(Collected data entries)
########

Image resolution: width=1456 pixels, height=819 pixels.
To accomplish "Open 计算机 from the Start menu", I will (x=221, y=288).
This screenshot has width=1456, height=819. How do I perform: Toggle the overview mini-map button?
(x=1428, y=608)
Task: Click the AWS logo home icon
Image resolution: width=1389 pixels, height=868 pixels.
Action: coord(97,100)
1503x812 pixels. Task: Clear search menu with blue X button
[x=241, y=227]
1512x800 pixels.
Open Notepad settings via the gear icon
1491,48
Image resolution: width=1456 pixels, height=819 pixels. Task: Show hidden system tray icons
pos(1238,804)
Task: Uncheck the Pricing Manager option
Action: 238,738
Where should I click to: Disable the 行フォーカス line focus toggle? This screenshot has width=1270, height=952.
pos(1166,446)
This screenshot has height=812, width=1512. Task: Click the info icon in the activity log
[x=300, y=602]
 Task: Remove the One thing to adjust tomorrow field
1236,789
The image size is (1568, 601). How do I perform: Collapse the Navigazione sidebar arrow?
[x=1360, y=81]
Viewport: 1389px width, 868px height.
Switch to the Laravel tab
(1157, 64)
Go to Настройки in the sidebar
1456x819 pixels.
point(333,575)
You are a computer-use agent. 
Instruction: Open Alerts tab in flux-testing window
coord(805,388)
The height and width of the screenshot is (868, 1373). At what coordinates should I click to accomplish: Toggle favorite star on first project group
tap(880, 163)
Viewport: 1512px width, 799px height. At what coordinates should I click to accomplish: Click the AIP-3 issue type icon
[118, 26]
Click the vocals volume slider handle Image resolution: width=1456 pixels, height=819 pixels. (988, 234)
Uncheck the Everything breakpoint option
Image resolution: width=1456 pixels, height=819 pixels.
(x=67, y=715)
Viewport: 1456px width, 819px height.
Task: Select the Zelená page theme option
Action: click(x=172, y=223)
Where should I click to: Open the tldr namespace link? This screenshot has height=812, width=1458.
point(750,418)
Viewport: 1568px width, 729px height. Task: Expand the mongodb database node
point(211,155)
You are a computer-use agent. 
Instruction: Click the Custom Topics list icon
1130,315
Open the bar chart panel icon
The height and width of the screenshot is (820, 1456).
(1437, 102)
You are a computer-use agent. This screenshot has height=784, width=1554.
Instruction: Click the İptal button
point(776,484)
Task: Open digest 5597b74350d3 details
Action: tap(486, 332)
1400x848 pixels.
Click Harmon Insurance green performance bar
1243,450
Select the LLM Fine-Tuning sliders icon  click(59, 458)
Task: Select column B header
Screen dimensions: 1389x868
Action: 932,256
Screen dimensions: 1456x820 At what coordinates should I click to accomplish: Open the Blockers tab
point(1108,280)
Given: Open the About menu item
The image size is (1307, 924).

########

**Your instructions:** Copy only this part of the entries above: the line with "Instruction: Click the Custom", the line with "You are a computer-use agent. This", and the lines between, all exactly as written.

**Result of this task:**
Instruction: Click the Custom Topics list icon
1130,315
Open the bar chart panel icon
The height and width of the screenshot is (820, 1456).
(1437, 102)
You are a computer-use agent. This screenshot has height=784, width=1554.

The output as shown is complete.